On Tue, Apr 26, 2016 at 9:16 PM, Bruce Kellett <[email protected]>
wrote:

> On 27/04/2016 1:13 am, Jesse Mazer wrote:
>
> On Tue, Apr 26, 2016 at 6:45 AM, Bruce Kellett <[email protected]>
> wrote:
>
>>
>> You think that "the state of the other particle" refers to the quantum
>> state that would be assigned to B given only knowledge of the state of A
>> (as well as knowledge of how they were entangled originally). Actually,
>> that is the interpretation I gave the words, except I teased out what that
>> actually meant. From the entangled state, given A's state (result, say
>> |+>), you would assign a state |-> to B. But this is wrong for spacelike
>> separations -- the state B actually measures is exactly the same as the
>> state A measured: |psi> = (|+>|-> - |->|+>)/sqrt(2).
>>
>
> You use the full state if you just want to generate the total
> probabilities for various possible *joint* outcomes.

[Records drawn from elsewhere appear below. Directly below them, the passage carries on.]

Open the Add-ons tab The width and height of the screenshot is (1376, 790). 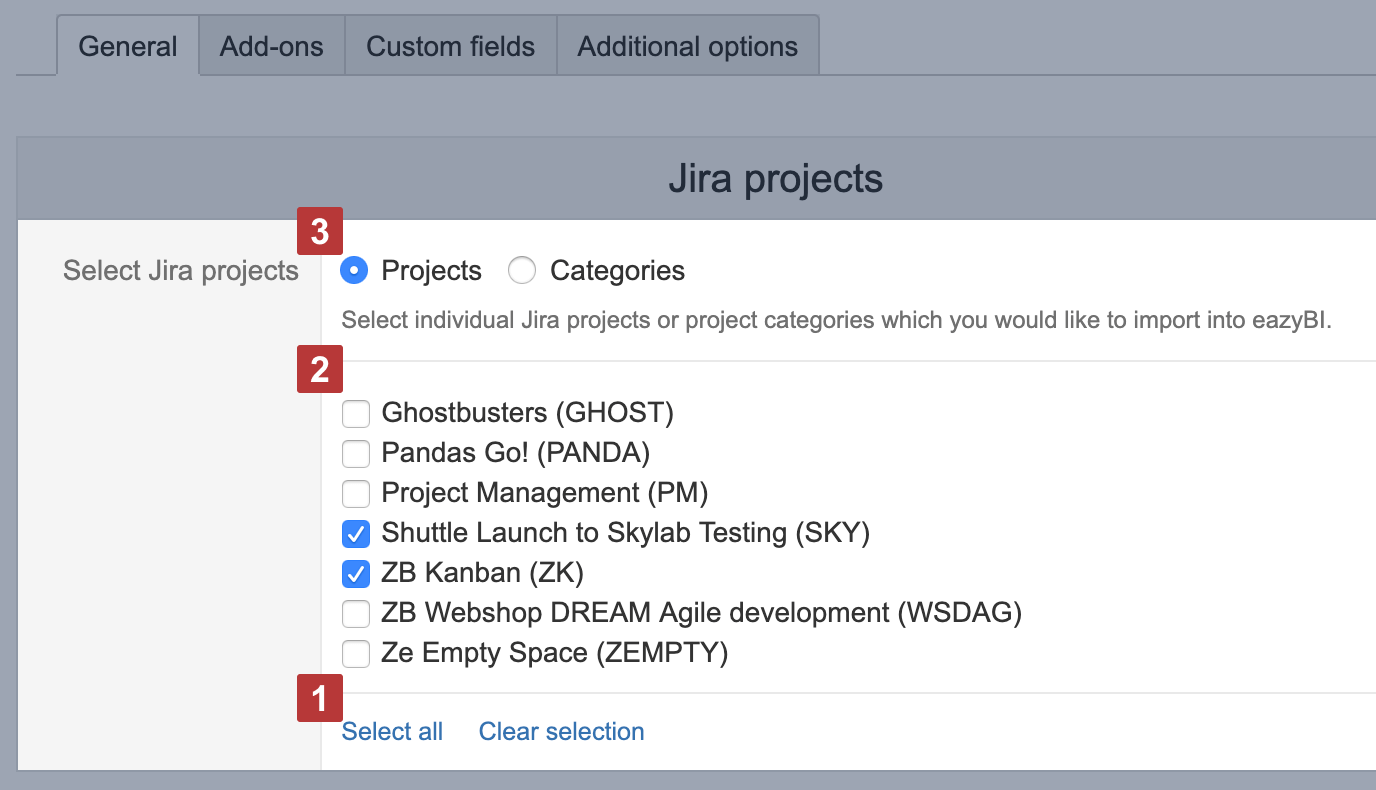[272, 46]
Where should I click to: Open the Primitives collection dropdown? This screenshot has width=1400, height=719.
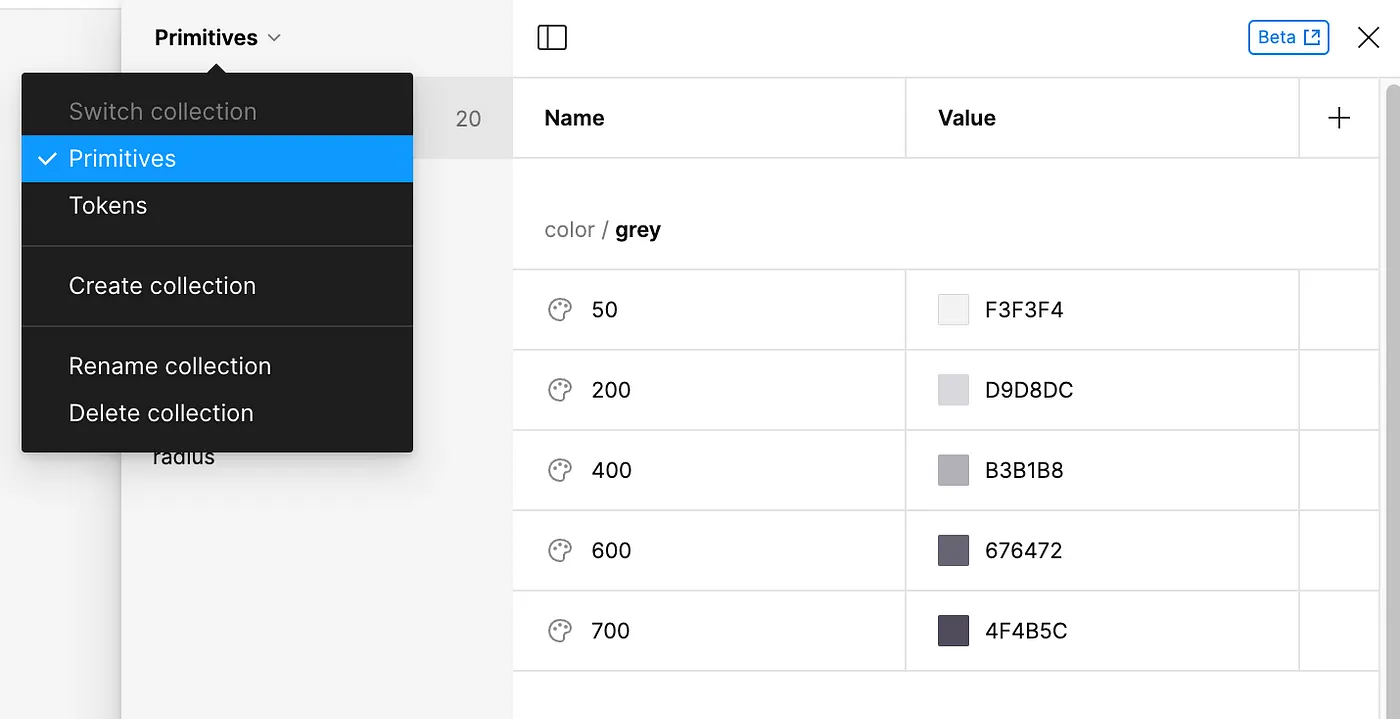218,38
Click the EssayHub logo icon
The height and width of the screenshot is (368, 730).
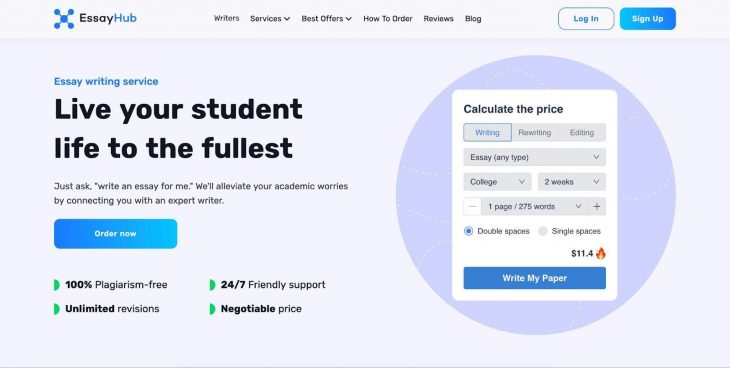(x=64, y=19)
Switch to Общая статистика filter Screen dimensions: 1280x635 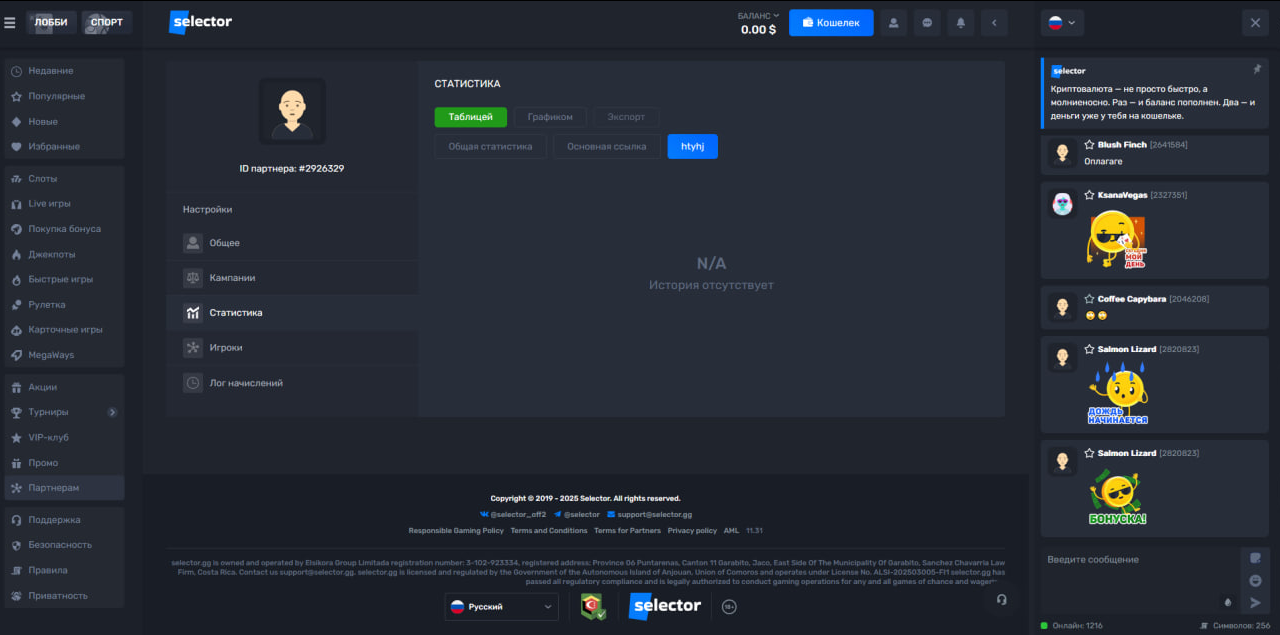coord(490,145)
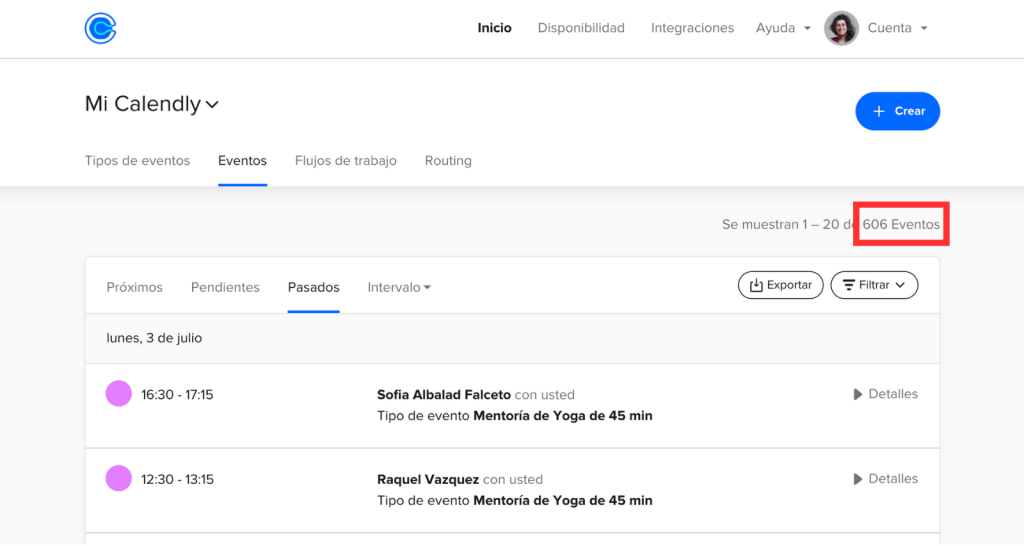This screenshot has width=1024, height=546.
Task: Go to Flujos de trabajo tab
Action: [345, 160]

But if you want a
> conditional probability of various outcomes *just for B* given knowledge of
> what measurement A got, this can be done in QM, in the Schroedinger picture
> you could project |psi> onto on eigenstate that corresponds to whatever
> definite outcome was measured on A, resulting in a different state vector
> for the combined system |psi'> which may lead to different probabilities of
> getting various results for B, but which does not assume any knowledge of
> what measurement was actually performed on B. I assume something similar is
> possible in the Heisenberg picture which Rubin is using, so I was
> speculating that he meant something like this when he talked about a label
> on one particle which says something about the state of the other particle.
>
>
> I am well aware of this, and I also thought that was probably what Rubin
> had in mind. The problem is that this simply sneaks non-locality in the
> back door -- neither Rubin nor you appear to realize this. This is often
> the problem I find with these attempts to give a local account of EPR --
> non-locality is built in unobtrusively!
>
> That is why I said that, in any strictly local account, if A gets |+>, B
> still measures the original |psi>. The measurement by A cannot *locally*
> affect the state that B measures (or vice versa).
>


OK, let's say experimenter A measures particle 1, and experimenter B
measures particle 2. Any given copy of particle 1 has a "label" that says
something about the state of 2--we can imagine that the copy of particle 1
carries a little clipboard on which is written down both its own quantum
state, and a quantum state it assigns to particle 2. When that copy of 1 is
measured, it not only adjusts its own state (to an eigenstate of the
measurement operator), it also adjusts the state it has written down for 2.
You seem to be assuming, in effect, that when a copy of 1 adjusts what it
has written down for the state of 2 on its own clipboard, this must mean
that copies of 2 also instantaneously adjust what they have written down
about *their* own state. However, in a copying-with-matching scheme,
there's no reason this need be the case! The state that particle 1 assigns
to particle 2 on its clipboard may just be for the purposes of later
matching--deciding which copy of 2 to "partner up with" once it can meet
them (or get some type of causal influence from them). The fraction of
copies of 2 that show a given result when B measure can still be totally
independent of what the various copies of 1 have written down on their
clipboards about the state *they* assign to 2.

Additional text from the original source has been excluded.